Außerdem ist er ein geborener Hundetrainer, der mit Aufmerksamkeitsübungen und positiver Bestärkung Hütehunde wie Luna zu Lämmchen erzieht.

Und nein, er hat kein Übergewicht. Es ist nur das Fell! -Zitat seiner Patentante Michi.

Zu mir


Ich habe Anglistik studiert und bin zugelassene Heilpraktikerin (human) nach dem HeilprG mit weiterführenden Ausbildungen in klassischer Homöopathie und Osteopathie.

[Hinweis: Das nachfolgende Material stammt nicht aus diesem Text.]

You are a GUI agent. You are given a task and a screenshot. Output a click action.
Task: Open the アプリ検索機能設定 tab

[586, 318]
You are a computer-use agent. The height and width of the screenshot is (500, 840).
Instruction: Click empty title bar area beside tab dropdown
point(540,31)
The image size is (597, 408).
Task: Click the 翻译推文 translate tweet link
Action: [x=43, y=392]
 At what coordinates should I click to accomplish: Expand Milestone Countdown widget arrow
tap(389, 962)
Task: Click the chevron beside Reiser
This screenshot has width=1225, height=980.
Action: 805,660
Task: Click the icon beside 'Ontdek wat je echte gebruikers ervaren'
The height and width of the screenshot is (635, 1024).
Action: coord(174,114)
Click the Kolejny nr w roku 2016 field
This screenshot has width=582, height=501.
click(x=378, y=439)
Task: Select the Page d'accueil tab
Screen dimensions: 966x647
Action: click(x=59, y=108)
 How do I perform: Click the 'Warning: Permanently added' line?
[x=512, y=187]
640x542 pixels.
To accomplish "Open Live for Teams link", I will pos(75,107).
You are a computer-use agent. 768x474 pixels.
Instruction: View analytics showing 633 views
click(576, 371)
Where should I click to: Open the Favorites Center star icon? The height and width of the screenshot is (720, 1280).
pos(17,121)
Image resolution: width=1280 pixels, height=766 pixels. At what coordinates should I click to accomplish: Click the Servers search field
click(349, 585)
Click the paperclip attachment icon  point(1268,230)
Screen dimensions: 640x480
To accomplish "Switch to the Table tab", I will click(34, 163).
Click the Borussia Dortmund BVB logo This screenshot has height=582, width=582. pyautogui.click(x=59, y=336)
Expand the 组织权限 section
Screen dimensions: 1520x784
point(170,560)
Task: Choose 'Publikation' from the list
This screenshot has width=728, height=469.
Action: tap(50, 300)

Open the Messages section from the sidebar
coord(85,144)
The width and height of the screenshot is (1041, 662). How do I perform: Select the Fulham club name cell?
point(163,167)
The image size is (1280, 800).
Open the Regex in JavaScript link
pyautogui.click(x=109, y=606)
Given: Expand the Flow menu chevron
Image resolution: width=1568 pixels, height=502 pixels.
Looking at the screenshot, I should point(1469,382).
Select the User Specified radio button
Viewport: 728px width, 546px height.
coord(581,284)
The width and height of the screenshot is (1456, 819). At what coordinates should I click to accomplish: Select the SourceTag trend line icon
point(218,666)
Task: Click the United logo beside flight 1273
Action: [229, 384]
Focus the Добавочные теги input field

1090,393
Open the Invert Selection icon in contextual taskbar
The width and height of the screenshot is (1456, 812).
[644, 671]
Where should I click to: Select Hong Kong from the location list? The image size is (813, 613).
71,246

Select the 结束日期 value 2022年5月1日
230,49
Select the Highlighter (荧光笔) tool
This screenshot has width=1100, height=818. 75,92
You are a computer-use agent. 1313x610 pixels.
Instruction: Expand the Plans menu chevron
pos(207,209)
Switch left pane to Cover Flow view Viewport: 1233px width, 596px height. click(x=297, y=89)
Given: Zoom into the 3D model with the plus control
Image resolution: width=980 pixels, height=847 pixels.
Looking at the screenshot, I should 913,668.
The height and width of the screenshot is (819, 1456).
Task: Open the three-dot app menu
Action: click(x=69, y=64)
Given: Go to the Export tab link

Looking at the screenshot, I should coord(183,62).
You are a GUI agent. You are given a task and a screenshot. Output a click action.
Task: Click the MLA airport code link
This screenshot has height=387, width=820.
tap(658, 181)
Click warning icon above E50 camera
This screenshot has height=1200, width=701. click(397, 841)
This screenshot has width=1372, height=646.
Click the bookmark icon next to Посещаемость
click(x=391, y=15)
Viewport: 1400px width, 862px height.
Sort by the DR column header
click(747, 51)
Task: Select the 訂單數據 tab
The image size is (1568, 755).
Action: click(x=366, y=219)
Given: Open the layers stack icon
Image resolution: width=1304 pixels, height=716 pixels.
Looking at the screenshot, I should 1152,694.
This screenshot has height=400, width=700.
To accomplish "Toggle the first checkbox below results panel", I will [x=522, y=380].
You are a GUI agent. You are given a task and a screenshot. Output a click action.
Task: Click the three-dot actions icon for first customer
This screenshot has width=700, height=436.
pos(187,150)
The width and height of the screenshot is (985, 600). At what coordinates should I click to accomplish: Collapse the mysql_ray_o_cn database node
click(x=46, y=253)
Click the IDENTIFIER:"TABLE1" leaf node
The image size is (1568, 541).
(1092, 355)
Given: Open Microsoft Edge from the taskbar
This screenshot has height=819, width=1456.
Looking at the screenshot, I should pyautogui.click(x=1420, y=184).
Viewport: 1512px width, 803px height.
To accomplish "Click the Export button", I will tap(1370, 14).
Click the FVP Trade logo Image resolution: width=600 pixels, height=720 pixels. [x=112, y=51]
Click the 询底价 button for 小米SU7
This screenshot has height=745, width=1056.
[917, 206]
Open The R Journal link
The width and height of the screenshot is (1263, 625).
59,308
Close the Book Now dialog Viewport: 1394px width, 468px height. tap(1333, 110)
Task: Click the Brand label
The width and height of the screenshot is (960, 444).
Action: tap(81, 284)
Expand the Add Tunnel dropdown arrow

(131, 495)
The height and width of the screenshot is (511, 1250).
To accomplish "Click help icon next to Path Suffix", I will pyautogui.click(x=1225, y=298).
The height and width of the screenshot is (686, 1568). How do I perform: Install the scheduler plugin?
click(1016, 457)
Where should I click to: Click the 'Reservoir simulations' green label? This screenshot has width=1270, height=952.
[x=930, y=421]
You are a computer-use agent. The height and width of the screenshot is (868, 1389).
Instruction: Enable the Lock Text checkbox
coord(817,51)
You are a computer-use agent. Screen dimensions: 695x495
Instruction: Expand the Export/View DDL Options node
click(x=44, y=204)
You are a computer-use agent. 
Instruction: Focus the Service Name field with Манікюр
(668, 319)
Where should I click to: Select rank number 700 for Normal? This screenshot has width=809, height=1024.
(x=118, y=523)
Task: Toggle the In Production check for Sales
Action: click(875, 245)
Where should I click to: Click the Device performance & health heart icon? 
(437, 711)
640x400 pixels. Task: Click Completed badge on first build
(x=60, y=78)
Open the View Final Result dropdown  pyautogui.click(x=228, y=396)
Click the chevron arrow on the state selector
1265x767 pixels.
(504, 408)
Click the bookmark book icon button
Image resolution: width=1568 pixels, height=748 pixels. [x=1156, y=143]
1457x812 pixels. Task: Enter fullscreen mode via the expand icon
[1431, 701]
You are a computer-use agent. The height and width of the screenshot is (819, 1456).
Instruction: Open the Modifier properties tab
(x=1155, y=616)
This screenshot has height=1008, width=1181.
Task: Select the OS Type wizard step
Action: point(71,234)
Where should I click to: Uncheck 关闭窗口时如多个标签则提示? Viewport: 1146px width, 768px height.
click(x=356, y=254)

Daher liegt mir die naturheilkundliche Behandung meiner Fellnasen sehr am Herzen und ich bin gerne für ein Experiment zu haben.

Die Wissenschaftlerin in mir möchte jedoch auch immer so viel wie möglich zu einem Thema wissen, sodass ich häufig Stunden um Stunden mit Recherche verbringe.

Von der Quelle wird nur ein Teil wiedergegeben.